Recently Motorola talked about the difficulty and complexity of updating the operating system on phones, placing the blame for the ‘expectations game’ squarely on Google and how they choose to roll things out:
When Google does a release of the software … they do a version of the software for whatever phone they just shipped. The rest of the ecosystem doesn’t see it until you see it. Hardware is by far the long pole in the tent, with multiple chipsets and multiple radio bands for multiple countries. It’s a big machine to churn.
So when Google released Android 4.0 Ice Cream Sandwich a few months ago alongside the launch of the Samsung Galaxy Nexus, it was sort of like the way Apple does things – it was designed, optimized and released for exactly one phone. Then they simply cast it out to the world to deal with.
The expectations game is that people think that once the new OS is released, hardware makers will immediately begin working on implementing it on new releases. I have said as much, that releasing a Gingerbread phone after the end of (calendar) Q1 2012 is simply unacceptable. Well, I would take that further and say that making users buying a phone that was brand new in Q1 wait beyond the end of Q2 is also unacceptable.
I guess that means I have a decision to make … because I just got a Motorola Droid 4 and Motorola just released a timeline of updates that doesn’t even have an estimated roll-out for any of their recent high-profile releases! Here is the list:
As you can see, there are some phones identified for Q2 (business, not calendar), some for Q3 (April – June), and others in the limbo of “Evaluation & Planning, Further details to follow.” Those include the Droid Razr, Razr Maxx and Droid 4 among others.
I look at it this way: if a new version of Windows was releasing on July 1st, you would expect hardware vendors to have been playing with it for a while and to offer an upgrade path. If a laptop came out on October 1st and had no path to an update and no indication if there ever would be an update … the product would be a commercial disaster. Yet that is exactly where we are (once again) with Android.
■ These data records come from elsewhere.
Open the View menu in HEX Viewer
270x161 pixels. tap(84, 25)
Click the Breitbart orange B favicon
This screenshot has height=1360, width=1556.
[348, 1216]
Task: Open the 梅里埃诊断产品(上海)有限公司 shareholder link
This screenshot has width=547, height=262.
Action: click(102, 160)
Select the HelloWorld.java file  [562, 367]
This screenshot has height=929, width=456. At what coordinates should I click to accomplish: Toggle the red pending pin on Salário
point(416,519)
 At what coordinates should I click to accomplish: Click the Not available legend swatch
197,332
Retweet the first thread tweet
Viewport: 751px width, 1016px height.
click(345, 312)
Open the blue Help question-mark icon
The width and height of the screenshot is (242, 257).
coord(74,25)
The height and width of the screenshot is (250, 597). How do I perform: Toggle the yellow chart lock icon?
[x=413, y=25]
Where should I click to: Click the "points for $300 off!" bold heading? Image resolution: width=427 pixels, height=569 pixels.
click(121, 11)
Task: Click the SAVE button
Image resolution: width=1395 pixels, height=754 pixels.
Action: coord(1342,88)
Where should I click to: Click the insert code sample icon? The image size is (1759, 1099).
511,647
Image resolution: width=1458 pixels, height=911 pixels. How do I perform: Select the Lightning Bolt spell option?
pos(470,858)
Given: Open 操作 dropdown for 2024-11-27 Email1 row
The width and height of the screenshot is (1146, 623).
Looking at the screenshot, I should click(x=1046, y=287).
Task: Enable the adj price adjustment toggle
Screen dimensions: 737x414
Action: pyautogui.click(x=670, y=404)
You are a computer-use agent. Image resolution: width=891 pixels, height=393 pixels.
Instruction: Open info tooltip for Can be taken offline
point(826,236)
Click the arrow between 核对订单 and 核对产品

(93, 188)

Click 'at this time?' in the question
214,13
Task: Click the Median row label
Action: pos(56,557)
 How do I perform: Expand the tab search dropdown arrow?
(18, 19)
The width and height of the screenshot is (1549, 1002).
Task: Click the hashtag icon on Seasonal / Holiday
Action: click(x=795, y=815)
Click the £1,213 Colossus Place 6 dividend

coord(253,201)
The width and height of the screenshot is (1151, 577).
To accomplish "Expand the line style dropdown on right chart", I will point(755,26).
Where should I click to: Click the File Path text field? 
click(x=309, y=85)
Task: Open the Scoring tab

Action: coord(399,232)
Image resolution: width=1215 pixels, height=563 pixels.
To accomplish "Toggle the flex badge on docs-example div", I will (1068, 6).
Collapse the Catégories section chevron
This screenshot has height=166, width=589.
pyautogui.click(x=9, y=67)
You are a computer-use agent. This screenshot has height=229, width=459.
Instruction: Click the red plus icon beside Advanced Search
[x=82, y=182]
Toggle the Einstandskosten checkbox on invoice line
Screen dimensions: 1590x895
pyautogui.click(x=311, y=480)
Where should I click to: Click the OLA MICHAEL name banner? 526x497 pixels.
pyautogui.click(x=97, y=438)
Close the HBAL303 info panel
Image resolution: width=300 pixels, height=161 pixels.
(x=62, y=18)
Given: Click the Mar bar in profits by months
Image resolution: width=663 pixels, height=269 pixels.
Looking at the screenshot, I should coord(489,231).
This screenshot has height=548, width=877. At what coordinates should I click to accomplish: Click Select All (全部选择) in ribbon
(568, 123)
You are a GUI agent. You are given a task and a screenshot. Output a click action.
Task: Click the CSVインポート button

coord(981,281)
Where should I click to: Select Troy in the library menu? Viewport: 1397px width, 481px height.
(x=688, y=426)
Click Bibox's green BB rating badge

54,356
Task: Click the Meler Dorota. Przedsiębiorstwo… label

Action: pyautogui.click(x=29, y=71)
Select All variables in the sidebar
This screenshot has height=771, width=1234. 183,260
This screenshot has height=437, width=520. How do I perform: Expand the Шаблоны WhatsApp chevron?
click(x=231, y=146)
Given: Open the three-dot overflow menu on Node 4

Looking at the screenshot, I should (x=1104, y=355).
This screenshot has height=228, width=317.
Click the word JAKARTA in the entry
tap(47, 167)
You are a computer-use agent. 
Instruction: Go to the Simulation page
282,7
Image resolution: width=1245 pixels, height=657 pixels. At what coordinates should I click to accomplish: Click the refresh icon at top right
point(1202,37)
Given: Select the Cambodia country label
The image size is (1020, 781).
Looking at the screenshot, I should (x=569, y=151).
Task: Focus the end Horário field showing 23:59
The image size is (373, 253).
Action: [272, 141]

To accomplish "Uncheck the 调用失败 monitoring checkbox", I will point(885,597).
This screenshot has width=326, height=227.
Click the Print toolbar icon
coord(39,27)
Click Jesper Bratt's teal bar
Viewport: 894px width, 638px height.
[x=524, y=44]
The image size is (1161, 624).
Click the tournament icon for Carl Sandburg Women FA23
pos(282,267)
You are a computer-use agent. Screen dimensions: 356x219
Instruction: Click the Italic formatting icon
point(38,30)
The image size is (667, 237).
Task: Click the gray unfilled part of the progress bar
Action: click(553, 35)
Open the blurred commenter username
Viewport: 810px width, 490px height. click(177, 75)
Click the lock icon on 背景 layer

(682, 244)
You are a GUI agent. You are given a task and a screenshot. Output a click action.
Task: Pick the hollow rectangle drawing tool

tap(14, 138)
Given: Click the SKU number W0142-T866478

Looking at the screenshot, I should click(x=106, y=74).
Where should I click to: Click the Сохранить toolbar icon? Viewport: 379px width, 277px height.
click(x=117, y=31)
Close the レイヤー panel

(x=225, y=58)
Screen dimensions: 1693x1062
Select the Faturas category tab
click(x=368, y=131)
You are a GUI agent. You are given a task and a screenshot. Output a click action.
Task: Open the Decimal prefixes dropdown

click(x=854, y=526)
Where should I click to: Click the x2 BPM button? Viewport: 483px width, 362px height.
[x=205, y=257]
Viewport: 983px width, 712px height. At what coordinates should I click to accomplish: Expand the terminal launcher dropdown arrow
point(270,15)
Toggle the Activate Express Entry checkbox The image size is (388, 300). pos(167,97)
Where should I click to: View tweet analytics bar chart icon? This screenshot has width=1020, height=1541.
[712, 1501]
Many said that ‘Ice Cream Sandwich will fix fragmentation’. Well, time to meet reality – it didn’t happen. And I am with Motorola on this one – it is all on Google. If Google is interest in the end-user (i.e. us), they need to work with hardware makers before, during and after the release of new software. But again, Google isn’t in this for the end user … or even for helping the handset maker or carriers. They really don’t care about any of that stuff. How do I know? Their actions are 100% consistent – and have nothing to do with ensuring customer satisfaction, helping handset makers build loyalty, or easing things for carriers.
Android has massive market share, make no mistake … but think back to 2006 when the market divided into RIM, Windows Mobile and Symbian. And while I love my Droid 4, it came loaded with crapware – like 99% of Android phones – after one day it has already been altered to work around definciencies of Gingerbread. It is SO MUCH like the HTC Touch Pro 2 from 2009!
I lay the blame for the inability of Motorola to give an estimated date for Droid 4, Bionic, and the Razr series mostly on Verizon Wireless. The similar Atrix models are set for Q3 rollouts, while the XT928 Chinese model – which is the same as the Razr – gets a Q2 upgrade.
I have a few theories for why the VZW phones are undefined:
– Verizon’s approval proces is arcane and too unpredictable to promise a date. We’ve seen that over ad over with Android phones. The Bionic had a software upgrade out for testing in December and it was finally released OTA last week. Ridiculous.
– perhaps Verizon has the contractual ability to change the bloatware mix on OTA releases, and the carrier and Moto are still negotiating over which bloatware apps must be installed. As the Bionic release I mentioned above included a few extra bloatware apps, I think that this may be an issue as well. I don’t think that it’s Motorola who is deciding on the bloatware apps (though I could be wrong about that.)
All this said, I will throw out the devil’s advocate questions about Gingerbread on the Droid 4: what is it about ICS that you cannot do on a Droid 4 with GB? The only things that I can think of are the better, real-time voice dictation and the better support for dual core processors. Perhaps the better GMail client and the new Chrome browser beta as well – though Dolphin HD on the Droid 4 is great, and the GMail client on GB is just fine. Anything else?